▶ PROBLEM STATEMENT
Omit all pictures and give the records below again exactly as written.

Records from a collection
━━━

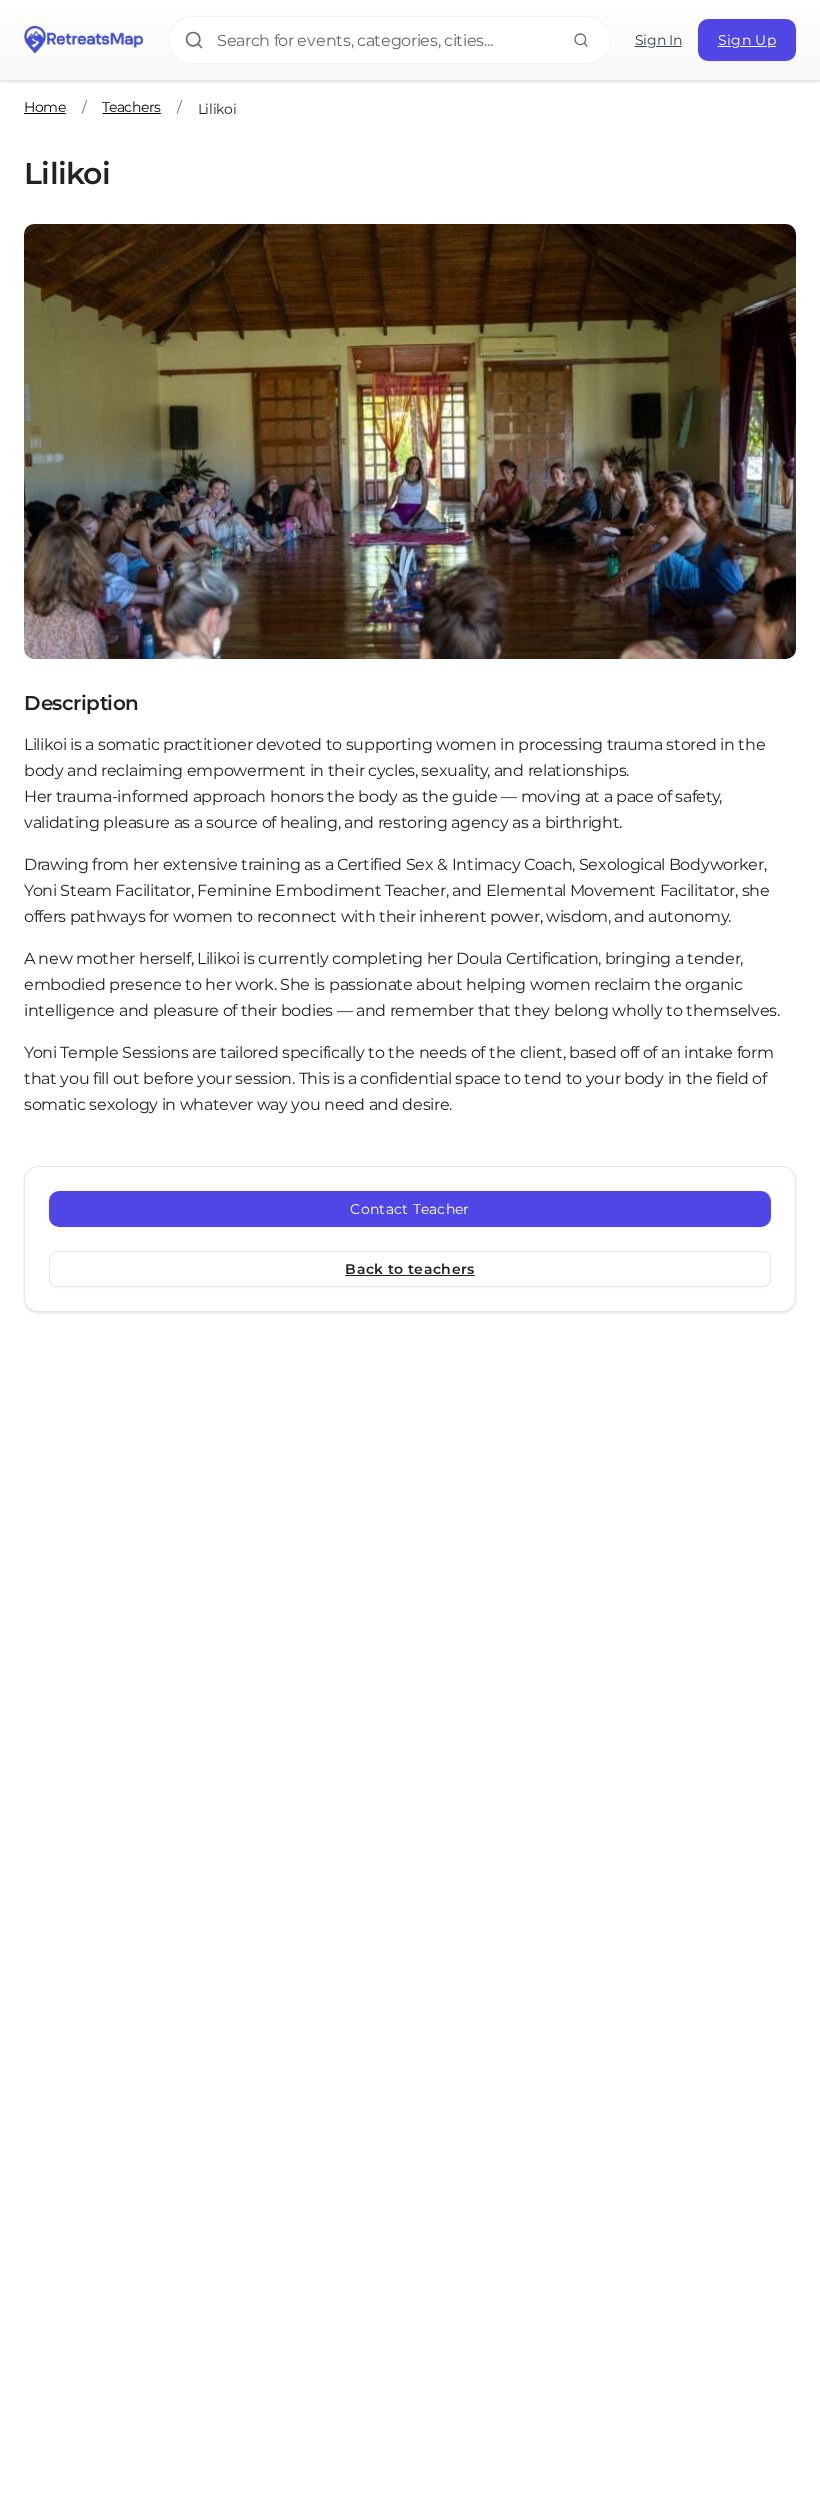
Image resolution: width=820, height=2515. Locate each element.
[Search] (581, 40)
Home (45, 107)
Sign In (658, 40)
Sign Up (747, 40)
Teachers (131, 107)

━━━

▶ TASK RESULT
Image resolution: width=820, height=2515. Locate each element.
[Search] (581, 40)
Home (45, 107)
Sign In (658, 40)
Sign Up (747, 40)
Teachers (131, 107)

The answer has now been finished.